Last night I had a great conversation with Kaz’s mother, whom I still call my mother-in-law even though I’m a widow. She’s a lovely woman, intelligent, gentle and sweet, a former social worker who used to work with teenagers in the D.C. school system. We had met only once before Kaz got sick, but saw more of each other during the year of his illness. She helped me take care of him in the very end, and we were together when he passed away (she on one side of the bed, me on the other).
Though it was a sad and stressful time, the experience bonded us. Kaz used to tell us (together and individually) that he wanted us to keep in touch after he was gone. “It means the world to me that the two of you get along,” he would say. Privately, I promised him that I would look after her since he wouldn’t be able to. He was her only child and she was getting older.
Anyway, last night, when I was sharing with her the Vermont saga, she reminded me of a moment we shared with him the week before he went on hospice. We were having lunch in the hospital restaurant, talking about movies and television. Kaz told his Mom that I had worked in many areas: directing, writing, producing, editing. On a whim I asked him, “So, what do you think I should focus on the most?”
He thought about it a moment. “Well, I know what a control freak you are,” he said. “And the best way to have the most control is to write. I think you should focus on writing. That way you can control everything.”

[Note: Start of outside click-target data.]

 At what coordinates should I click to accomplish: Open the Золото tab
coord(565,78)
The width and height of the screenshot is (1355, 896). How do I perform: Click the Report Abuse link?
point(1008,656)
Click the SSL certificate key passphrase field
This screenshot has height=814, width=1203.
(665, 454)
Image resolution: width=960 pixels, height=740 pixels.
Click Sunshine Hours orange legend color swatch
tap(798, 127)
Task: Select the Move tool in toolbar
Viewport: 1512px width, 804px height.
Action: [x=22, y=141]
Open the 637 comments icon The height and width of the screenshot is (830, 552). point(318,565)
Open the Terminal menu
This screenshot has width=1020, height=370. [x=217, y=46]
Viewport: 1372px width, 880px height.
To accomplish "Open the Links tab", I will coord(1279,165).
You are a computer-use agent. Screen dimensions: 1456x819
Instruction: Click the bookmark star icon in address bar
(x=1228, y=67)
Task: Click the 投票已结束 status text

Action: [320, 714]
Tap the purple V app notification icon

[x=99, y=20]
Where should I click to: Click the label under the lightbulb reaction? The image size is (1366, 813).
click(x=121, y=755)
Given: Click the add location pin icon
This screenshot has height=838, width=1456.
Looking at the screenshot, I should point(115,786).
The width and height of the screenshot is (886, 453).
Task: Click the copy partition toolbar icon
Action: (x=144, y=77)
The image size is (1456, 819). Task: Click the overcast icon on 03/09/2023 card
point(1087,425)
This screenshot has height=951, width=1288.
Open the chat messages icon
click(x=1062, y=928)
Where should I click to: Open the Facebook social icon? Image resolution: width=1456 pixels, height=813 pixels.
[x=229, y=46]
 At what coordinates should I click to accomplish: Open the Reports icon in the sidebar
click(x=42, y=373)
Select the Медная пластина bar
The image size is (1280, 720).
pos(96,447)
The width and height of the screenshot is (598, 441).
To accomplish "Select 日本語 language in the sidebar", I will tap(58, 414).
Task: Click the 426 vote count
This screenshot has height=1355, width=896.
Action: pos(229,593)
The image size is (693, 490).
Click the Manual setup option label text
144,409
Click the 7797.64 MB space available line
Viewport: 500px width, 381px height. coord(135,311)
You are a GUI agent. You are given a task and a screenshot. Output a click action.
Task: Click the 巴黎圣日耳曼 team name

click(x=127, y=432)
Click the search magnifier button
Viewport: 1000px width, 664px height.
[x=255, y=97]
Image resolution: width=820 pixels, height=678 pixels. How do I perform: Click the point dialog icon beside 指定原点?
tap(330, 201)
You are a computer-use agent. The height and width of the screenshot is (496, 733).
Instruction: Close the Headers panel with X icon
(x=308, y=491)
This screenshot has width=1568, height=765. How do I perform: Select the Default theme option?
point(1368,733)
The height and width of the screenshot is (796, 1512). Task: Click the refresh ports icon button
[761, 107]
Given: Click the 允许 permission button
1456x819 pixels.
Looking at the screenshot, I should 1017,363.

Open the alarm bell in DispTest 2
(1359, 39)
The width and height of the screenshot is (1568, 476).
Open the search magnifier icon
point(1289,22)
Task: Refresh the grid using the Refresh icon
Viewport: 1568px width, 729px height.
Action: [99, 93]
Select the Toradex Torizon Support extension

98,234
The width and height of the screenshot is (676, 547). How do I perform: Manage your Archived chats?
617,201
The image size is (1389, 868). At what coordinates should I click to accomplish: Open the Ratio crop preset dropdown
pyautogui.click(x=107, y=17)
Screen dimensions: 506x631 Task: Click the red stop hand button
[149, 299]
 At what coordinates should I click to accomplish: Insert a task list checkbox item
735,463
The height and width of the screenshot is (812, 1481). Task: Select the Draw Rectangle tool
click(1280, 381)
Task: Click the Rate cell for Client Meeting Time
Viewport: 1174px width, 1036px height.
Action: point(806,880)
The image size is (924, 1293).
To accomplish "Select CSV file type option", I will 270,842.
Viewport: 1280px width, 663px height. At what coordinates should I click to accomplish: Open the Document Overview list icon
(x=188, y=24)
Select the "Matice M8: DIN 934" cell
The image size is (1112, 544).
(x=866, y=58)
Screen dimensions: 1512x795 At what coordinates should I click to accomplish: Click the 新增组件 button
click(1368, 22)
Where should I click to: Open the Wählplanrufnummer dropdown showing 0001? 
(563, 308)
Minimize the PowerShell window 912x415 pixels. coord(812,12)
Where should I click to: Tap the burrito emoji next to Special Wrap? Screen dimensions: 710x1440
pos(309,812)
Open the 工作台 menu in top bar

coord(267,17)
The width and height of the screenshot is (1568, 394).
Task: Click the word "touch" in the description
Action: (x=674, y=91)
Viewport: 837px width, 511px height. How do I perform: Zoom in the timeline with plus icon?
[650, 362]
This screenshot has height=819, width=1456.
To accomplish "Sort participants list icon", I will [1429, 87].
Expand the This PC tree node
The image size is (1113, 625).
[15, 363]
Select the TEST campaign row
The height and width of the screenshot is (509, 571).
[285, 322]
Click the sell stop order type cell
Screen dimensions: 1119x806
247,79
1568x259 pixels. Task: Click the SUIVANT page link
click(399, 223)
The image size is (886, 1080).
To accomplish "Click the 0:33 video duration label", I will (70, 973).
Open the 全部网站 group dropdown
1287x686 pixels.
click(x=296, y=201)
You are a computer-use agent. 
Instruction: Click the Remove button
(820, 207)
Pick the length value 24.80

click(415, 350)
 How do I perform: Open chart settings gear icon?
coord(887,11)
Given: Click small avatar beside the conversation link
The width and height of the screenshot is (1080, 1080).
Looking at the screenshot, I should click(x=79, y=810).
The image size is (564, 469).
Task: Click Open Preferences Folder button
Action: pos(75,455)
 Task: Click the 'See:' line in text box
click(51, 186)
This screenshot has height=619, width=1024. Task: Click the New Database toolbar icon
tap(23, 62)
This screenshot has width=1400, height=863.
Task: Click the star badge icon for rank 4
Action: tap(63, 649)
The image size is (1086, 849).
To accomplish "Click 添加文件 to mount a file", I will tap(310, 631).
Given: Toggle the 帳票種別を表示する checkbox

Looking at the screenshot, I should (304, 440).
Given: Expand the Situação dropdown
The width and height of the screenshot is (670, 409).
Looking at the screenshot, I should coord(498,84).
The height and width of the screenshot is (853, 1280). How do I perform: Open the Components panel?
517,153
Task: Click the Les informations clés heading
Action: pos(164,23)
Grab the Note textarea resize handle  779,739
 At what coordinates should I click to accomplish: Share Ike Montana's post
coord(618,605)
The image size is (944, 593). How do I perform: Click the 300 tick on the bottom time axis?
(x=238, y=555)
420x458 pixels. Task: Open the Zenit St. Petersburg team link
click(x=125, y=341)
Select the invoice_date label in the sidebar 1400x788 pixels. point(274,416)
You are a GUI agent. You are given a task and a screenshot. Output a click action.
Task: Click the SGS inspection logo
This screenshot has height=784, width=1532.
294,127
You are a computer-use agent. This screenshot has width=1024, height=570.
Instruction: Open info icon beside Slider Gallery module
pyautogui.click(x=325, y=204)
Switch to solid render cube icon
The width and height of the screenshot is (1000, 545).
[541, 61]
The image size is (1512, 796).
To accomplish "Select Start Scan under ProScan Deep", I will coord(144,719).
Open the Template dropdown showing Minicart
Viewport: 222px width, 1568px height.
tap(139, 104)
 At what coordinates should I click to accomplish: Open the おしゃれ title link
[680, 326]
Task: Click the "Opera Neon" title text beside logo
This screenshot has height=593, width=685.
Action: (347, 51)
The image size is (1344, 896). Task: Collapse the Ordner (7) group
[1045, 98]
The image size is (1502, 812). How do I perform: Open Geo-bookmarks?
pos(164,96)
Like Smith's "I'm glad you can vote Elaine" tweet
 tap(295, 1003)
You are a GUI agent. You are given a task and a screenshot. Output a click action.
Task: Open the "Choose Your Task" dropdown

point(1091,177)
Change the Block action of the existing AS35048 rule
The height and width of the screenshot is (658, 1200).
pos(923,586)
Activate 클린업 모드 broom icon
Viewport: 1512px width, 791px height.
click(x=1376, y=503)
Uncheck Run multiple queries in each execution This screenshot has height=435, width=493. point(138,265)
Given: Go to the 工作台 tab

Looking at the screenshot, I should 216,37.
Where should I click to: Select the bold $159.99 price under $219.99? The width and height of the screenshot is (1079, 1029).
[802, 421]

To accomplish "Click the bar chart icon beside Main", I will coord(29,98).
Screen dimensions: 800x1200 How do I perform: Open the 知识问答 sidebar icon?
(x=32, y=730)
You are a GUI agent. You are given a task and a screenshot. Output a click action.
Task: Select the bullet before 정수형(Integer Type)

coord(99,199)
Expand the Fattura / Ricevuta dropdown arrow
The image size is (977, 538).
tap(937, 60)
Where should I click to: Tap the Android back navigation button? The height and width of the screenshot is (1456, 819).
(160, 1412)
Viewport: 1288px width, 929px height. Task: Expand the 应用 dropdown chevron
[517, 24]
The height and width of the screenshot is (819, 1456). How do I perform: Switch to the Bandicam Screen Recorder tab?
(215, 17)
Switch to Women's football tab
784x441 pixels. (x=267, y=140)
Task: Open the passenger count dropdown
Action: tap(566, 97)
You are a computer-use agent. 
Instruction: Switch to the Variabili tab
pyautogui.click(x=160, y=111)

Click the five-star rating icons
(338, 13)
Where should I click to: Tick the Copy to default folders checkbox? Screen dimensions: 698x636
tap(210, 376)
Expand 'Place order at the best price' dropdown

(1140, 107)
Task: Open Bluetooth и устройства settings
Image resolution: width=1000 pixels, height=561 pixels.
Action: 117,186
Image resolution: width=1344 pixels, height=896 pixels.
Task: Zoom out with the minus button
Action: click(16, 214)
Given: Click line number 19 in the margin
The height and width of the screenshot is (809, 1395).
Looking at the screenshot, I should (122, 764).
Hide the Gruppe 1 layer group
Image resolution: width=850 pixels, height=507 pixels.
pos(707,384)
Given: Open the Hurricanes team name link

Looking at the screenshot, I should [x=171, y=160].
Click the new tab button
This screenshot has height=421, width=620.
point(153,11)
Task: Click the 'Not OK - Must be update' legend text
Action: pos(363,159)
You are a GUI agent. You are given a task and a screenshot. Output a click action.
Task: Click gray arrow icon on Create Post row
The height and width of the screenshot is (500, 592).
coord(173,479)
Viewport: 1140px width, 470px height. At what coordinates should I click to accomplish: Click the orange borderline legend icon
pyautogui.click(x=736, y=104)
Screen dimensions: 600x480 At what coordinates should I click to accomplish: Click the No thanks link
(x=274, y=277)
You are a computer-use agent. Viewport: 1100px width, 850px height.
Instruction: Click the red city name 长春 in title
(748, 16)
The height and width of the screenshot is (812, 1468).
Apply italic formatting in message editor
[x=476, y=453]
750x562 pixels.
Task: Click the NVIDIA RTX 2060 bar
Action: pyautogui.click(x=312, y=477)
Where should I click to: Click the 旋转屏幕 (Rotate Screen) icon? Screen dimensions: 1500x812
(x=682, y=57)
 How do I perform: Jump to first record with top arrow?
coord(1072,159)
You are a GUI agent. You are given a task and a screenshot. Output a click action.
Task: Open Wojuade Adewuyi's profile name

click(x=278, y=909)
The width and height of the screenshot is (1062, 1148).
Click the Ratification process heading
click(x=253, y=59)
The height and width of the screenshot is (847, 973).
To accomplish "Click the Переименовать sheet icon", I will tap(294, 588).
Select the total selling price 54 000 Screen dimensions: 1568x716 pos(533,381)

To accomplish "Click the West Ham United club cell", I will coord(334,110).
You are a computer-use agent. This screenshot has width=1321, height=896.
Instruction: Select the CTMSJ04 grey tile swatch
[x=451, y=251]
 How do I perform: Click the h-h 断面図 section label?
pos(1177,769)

“He knew how talented you are,” his Mom told me last night. “And he believed in you. So I think you’re doing exactly the right thing. You’re following your passion and dreams, and that’s exactly what he would have wanted you to do.”
Sometimes I feel like our shared experience helps keep him alive in some way. She knew him one way. I knew him in another way. Together, we remind each other of who he was, who he became, how he grew, what he believed in, what he liked and what he didn’t.
The irony is that she lost her son but gained a daughter-in-law… and I, who lost my mother 20 years ago, gained a mother-in-law. I think Kaz saw this before we did. He always had a certain wisdom, as if he could see farther down the road than the rest of us.